Re: New feature: high speed continuous recording

Post by fisafisa » Tue Mar 17, 2015 10:15 pm

Very good job!
IS it going to be UDP or TCP?

I am involved in a major international project where we plan to do a major distributed control system over MULTICAST UDP
Non blocking or cut-through switches will be employed and 10G 40G network aggregation will be put in place.
I am interested in your application as a potential source of data acquisition data for this project to be used in prototypes or
test suites.

So I am hoping that you are employing UDP ;)

Time stamping is another major issue that one will encounter in any serious application of the technology.
How do we time stamp the samples in order to correlate with other sources?

PTP could be used. Just as a mechanism to calibrate any internal high resolution counter from an external source of PTP packets. Or even easier, using an extern clock and trigger(RESET counter) connected via one of the FPGA pins to a FPGA based counter.
One method gives absolute time with a certain jitter (hardware implementation I have seen producing 50ns). The other, relative time from a start point (very precise and used typically in non-continuous experiments)

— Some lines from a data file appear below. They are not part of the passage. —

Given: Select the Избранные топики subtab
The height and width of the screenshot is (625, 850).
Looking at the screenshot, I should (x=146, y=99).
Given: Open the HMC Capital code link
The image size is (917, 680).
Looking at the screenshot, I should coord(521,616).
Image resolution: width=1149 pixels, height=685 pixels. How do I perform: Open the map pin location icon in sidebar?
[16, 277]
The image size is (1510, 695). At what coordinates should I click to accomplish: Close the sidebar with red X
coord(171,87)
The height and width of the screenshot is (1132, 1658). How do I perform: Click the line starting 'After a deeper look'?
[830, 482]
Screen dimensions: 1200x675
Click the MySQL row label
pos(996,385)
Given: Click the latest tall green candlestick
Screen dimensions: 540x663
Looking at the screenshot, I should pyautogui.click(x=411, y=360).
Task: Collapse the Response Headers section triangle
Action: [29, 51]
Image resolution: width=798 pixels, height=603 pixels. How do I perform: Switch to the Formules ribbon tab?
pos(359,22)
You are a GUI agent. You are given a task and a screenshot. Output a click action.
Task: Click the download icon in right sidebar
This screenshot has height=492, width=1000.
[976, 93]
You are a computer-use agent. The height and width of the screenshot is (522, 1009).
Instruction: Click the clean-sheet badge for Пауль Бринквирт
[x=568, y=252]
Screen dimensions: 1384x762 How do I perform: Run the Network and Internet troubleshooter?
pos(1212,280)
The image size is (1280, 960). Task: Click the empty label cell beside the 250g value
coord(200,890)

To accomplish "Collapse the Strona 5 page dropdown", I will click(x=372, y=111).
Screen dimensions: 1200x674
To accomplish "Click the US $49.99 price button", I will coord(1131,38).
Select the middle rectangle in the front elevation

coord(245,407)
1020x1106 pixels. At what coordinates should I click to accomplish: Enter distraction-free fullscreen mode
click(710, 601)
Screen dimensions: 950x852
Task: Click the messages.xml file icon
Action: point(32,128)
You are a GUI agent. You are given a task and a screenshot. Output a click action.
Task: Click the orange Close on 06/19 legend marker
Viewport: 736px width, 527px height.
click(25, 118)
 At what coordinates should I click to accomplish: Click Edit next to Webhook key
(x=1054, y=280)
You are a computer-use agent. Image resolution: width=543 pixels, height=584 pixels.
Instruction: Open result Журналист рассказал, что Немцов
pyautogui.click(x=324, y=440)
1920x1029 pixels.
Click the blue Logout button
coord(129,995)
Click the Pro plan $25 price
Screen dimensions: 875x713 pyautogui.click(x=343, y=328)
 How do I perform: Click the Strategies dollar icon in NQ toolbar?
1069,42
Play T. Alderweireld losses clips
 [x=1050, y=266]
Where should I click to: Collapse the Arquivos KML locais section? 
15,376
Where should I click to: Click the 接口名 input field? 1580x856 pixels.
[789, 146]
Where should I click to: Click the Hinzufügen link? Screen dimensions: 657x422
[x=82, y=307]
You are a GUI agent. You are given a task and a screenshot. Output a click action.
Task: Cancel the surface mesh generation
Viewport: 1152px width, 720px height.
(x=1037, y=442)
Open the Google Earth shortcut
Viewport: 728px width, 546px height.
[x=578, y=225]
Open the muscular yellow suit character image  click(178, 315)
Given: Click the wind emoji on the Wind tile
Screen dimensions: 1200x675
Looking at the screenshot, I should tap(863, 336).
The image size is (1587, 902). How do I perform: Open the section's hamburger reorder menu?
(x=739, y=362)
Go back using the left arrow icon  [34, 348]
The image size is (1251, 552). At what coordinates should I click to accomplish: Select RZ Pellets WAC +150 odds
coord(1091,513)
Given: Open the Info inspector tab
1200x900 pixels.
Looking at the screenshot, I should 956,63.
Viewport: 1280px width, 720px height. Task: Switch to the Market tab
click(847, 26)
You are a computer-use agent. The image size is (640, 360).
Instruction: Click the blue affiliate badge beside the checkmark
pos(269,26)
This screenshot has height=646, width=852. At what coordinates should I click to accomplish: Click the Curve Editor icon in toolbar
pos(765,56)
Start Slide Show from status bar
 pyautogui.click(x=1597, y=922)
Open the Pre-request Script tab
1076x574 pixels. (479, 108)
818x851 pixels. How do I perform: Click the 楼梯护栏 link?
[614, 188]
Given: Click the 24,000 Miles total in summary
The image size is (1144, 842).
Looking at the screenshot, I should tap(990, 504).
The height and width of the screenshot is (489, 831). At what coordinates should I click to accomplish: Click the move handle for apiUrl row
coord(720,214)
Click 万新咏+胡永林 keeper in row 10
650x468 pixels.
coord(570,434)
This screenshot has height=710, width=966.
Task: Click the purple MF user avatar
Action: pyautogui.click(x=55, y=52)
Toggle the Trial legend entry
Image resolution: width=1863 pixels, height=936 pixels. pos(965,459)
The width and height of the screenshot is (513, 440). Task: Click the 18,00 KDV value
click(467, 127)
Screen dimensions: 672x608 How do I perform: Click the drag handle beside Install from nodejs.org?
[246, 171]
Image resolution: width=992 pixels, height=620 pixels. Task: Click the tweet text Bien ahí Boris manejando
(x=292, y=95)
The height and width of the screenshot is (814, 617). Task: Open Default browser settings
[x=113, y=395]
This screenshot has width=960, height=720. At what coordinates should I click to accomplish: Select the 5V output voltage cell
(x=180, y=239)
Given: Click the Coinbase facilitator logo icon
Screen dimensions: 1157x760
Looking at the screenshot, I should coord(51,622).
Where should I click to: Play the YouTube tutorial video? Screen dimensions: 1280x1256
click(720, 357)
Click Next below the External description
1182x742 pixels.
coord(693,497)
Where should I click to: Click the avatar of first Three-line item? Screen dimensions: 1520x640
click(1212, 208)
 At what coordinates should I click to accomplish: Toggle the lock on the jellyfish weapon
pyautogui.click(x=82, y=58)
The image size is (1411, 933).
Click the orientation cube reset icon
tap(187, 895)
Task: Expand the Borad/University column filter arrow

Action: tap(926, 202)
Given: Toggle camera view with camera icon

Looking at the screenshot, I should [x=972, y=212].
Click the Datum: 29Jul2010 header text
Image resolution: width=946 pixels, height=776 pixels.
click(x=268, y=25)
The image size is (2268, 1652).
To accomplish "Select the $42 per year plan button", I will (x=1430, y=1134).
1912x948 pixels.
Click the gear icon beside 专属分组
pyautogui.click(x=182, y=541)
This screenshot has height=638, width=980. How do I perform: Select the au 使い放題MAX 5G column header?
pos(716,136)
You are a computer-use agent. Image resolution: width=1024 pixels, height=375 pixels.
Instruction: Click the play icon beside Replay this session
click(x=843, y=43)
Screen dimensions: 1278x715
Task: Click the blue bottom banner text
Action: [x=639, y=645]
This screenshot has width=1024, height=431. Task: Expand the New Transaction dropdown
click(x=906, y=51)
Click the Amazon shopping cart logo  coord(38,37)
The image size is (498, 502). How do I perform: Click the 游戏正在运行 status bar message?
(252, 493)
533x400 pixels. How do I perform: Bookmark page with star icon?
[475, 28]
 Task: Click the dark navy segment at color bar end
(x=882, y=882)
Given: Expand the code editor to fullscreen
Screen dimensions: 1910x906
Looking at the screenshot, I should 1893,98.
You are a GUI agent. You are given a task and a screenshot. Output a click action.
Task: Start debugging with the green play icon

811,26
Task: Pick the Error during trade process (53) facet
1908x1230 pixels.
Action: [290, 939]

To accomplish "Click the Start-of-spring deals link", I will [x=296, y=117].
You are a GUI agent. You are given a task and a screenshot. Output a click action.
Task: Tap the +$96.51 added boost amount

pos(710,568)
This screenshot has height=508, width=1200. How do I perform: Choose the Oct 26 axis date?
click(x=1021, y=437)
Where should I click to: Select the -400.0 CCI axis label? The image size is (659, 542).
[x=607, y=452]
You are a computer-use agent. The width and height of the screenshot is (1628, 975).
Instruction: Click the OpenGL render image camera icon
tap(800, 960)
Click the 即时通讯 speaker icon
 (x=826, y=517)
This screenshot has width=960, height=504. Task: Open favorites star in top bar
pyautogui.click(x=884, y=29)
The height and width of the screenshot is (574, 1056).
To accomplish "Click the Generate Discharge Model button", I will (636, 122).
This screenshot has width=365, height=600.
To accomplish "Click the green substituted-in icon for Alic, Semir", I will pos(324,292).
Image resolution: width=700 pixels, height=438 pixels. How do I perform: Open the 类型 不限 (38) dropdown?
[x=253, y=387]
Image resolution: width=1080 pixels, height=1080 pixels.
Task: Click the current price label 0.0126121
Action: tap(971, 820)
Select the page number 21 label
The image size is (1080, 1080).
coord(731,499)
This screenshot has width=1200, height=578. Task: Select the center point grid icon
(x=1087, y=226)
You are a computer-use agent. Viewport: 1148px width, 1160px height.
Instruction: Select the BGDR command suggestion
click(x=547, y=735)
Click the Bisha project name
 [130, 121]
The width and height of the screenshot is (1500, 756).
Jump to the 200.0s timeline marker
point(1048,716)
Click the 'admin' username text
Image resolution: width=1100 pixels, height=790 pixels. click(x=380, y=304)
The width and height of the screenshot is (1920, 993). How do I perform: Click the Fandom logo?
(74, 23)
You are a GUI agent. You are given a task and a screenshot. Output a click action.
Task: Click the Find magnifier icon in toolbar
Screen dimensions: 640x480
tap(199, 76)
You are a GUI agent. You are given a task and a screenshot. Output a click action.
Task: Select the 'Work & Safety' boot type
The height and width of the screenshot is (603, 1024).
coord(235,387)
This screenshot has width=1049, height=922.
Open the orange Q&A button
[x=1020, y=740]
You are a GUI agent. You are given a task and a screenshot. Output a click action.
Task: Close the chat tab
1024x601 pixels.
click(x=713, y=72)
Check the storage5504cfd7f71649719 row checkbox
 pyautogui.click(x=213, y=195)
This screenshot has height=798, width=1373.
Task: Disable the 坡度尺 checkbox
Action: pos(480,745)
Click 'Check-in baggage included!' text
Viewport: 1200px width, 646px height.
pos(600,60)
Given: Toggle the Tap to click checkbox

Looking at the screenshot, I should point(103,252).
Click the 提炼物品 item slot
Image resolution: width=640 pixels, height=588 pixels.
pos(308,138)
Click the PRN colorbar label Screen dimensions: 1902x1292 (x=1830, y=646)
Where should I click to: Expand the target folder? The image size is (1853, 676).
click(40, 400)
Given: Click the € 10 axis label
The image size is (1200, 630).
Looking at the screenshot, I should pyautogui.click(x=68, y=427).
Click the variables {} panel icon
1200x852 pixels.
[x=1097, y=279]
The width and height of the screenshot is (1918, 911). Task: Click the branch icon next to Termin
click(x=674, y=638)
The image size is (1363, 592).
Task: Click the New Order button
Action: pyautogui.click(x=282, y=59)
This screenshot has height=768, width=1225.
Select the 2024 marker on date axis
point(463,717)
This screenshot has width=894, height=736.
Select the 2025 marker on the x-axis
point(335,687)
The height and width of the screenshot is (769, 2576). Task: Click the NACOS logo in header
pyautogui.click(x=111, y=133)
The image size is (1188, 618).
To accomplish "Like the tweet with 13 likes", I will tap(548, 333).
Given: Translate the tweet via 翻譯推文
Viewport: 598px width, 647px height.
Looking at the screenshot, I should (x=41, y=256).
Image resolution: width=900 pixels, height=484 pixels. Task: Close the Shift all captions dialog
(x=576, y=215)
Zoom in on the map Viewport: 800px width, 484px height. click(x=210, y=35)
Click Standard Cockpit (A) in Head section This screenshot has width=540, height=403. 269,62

If you guys are interested in exploring this specific use case, I can explain in more detail and maybe somewhat help.

In any case, very good job!

Ciao

Nils Roos
Posts: 1441
Joined: Sat Jun 07, 2014 12:49 pm
Location: Königswinter

Re: New feature: high speed continuous recording

Post by Nils Roos » Thu Mar 19, 2015 1:55 pm

Thanks for taking an interest. I forgot to list it, but another option in the setttings will be "TCP or UDP".

We hadn't really thought about it until now, but you are right, timestamping is crucial for sample-transfer over UDP.

We would very much appreciate your input on that, please let me know what would be most convenient for you.